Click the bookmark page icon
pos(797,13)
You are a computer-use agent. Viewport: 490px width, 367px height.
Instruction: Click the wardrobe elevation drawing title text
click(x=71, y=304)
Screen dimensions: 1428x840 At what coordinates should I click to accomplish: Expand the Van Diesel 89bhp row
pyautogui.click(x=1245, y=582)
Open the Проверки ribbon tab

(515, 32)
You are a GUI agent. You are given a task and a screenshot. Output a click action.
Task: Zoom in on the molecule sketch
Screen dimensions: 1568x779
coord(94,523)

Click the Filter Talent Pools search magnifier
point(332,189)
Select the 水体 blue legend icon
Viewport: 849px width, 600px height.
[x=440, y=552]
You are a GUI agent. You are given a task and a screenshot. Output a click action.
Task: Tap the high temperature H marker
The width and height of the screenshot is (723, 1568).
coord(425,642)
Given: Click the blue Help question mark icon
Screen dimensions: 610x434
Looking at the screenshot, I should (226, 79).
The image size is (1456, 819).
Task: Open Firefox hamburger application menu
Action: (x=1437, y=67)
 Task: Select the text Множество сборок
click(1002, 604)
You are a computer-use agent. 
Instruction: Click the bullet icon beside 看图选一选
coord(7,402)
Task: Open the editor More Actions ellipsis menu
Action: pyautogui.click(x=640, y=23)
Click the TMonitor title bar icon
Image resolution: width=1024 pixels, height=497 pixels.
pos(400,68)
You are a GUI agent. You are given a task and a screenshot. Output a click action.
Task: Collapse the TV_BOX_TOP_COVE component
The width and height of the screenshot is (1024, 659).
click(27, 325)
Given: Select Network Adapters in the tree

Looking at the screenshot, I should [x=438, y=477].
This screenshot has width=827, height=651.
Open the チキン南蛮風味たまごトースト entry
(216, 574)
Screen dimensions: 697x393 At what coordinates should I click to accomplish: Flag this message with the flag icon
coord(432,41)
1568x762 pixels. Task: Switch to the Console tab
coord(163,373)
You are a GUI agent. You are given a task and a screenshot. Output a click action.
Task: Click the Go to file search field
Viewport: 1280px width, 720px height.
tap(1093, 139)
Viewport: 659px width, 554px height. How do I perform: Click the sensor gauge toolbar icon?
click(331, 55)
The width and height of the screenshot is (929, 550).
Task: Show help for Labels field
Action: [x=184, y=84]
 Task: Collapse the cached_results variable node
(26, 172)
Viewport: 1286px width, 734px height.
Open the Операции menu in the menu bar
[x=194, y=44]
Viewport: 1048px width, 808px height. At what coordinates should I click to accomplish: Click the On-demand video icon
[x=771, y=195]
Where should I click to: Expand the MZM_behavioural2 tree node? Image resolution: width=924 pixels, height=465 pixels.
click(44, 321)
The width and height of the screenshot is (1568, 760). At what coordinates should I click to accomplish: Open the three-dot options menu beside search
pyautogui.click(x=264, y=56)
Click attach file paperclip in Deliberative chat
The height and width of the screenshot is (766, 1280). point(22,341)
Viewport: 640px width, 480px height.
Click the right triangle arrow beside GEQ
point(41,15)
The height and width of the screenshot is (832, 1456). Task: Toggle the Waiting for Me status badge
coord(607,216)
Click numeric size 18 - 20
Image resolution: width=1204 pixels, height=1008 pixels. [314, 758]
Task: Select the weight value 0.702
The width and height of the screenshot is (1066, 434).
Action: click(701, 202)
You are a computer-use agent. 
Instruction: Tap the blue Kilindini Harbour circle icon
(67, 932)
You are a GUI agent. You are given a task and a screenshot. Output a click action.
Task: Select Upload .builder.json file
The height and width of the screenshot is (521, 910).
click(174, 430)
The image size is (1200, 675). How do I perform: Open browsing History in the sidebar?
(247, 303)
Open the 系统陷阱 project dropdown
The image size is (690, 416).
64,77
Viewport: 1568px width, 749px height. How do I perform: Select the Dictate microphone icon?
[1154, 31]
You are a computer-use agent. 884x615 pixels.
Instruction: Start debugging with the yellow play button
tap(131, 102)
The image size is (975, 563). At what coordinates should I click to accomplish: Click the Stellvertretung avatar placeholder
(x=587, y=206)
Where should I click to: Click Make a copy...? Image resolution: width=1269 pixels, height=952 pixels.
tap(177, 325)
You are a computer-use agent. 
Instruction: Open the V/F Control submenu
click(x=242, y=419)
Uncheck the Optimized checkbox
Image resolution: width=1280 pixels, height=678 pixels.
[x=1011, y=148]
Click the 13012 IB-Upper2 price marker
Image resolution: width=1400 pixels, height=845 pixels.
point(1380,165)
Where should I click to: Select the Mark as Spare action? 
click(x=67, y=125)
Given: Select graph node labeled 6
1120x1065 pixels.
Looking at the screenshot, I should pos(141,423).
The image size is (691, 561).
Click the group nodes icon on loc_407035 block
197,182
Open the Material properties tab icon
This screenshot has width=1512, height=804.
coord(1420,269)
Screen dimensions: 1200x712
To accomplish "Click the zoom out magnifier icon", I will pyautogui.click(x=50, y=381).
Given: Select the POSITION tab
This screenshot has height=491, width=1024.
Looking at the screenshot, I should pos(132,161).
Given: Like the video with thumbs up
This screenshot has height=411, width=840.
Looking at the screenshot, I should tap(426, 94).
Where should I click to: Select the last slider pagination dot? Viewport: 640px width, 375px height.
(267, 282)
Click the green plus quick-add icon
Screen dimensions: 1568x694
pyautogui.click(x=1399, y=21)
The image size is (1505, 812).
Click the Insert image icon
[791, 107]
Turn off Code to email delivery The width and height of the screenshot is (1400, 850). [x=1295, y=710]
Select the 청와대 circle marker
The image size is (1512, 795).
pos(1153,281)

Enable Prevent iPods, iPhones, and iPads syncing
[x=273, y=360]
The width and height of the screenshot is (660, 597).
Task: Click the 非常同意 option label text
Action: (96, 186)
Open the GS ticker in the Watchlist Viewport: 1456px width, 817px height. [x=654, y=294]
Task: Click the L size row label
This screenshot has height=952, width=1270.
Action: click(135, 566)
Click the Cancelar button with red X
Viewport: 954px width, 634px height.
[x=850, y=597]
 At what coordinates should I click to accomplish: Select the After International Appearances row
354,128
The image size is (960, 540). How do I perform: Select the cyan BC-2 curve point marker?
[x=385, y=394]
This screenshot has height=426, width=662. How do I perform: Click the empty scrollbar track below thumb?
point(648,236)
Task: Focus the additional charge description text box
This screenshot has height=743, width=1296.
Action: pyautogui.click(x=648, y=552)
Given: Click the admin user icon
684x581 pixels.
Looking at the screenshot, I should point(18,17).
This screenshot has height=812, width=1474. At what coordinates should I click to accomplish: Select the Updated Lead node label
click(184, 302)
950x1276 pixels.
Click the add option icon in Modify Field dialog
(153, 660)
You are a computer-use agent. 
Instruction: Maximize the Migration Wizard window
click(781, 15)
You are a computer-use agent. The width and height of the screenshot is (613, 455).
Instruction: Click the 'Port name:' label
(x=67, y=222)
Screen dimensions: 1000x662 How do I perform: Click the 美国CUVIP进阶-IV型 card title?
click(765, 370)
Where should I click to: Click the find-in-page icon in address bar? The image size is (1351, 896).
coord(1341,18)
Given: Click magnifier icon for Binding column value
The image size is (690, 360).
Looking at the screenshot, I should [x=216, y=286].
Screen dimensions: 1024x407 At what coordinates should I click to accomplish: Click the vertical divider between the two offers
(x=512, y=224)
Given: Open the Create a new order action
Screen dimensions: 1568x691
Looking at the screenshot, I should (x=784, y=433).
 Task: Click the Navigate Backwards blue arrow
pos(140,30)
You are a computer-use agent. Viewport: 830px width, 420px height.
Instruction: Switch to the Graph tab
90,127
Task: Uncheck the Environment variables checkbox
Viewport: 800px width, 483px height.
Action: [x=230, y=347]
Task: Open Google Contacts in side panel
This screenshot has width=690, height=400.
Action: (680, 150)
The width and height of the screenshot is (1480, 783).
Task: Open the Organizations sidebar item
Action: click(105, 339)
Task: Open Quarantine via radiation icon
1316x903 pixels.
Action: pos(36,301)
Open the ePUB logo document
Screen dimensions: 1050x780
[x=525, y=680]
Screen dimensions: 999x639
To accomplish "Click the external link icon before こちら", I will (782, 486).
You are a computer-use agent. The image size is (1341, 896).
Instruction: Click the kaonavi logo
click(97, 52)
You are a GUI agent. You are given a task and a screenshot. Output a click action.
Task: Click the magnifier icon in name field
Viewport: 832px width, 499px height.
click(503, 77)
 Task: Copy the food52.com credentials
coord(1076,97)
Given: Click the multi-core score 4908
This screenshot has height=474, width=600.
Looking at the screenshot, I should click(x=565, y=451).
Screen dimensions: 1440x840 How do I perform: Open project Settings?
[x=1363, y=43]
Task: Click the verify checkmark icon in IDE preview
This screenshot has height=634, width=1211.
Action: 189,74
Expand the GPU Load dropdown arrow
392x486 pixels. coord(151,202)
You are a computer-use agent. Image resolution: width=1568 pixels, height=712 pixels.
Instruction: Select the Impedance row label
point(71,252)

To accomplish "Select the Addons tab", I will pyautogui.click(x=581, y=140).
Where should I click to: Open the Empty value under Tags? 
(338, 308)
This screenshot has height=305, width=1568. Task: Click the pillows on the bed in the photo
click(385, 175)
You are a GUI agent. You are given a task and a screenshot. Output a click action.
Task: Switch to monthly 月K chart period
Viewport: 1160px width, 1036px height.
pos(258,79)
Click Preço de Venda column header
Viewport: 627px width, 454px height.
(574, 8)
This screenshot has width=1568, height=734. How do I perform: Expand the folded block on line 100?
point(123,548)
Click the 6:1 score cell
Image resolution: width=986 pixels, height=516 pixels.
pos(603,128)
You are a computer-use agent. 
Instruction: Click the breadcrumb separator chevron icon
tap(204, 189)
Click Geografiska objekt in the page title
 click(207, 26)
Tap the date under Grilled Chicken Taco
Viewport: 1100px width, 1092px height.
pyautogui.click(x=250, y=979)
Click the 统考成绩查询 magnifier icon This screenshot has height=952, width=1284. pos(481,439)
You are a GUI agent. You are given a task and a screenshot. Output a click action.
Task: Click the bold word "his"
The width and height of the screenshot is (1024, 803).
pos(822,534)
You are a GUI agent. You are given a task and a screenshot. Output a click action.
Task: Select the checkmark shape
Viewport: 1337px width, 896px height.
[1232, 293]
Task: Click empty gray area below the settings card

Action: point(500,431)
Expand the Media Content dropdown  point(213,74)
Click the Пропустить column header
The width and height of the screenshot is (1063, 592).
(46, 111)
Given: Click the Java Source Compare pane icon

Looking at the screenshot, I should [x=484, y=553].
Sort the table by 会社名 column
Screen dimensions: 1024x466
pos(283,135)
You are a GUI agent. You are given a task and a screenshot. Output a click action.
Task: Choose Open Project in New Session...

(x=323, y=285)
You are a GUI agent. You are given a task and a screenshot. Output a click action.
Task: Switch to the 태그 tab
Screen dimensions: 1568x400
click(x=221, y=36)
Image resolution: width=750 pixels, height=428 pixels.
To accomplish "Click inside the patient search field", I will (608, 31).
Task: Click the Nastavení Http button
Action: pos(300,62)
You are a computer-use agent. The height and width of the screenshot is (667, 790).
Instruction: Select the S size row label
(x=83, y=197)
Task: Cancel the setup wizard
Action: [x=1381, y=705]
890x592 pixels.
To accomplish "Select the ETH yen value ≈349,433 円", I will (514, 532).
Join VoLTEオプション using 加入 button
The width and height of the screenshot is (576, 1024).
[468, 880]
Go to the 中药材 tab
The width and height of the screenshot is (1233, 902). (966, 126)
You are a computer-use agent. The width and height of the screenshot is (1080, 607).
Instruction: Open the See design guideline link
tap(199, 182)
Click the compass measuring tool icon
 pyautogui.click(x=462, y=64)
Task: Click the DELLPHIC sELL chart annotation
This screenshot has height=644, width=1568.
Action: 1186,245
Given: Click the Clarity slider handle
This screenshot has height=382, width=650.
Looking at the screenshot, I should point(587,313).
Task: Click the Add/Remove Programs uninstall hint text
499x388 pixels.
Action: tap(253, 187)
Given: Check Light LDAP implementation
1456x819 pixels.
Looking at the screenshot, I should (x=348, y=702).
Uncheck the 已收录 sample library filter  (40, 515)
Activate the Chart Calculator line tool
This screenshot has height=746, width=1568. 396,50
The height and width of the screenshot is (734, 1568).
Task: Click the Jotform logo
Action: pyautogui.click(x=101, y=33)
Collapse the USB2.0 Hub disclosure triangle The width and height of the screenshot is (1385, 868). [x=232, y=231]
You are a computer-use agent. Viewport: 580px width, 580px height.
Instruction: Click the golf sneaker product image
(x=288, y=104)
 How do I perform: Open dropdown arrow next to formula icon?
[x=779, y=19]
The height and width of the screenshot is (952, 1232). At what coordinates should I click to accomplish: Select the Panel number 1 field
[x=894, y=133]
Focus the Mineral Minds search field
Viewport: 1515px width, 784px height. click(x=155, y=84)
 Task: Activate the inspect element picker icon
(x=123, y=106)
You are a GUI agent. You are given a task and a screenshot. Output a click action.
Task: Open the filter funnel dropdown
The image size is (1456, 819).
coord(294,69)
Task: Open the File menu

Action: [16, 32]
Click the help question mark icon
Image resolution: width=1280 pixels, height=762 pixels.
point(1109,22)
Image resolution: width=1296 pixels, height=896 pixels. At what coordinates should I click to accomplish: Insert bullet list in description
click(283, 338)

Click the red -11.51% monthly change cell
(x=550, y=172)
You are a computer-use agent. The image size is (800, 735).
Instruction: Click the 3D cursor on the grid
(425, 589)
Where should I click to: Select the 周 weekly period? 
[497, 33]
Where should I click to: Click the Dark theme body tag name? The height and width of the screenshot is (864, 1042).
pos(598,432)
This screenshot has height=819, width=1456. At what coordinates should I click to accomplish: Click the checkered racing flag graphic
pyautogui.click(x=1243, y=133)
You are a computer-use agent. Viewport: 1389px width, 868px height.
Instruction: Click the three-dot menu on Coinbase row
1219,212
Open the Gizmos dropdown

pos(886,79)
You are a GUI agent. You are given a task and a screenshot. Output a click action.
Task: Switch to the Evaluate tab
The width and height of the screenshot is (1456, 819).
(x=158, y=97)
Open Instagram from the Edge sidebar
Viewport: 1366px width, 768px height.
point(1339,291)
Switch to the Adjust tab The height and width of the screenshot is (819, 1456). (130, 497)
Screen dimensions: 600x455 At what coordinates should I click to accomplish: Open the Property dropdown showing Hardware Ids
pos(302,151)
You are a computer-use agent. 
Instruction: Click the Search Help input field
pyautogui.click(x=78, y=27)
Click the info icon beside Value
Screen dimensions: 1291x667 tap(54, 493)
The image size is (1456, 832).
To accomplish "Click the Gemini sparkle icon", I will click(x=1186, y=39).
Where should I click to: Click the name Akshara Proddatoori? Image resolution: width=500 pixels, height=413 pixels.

________________________________________

Direction — Starting at the line containing "Switch to the Adjust" and ending at the line containing "pyautogui.click(x=78, y=27)", write those lines of the records out again in full, requests included, offsetting every coordinate in the answers by adding 144 to it.

Task solution —
Switch to the Adjust tab The height and width of the screenshot is (819, 1456). (274, 641)
Screen dimensions: 600x455 At what coordinates should I click to accomplish: Open the Property dropdown showing Hardware Ids
pos(446,295)
You are a computer-use agent. 
Instruction: Click the Search Help input field
pyautogui.click(x=222, y=171)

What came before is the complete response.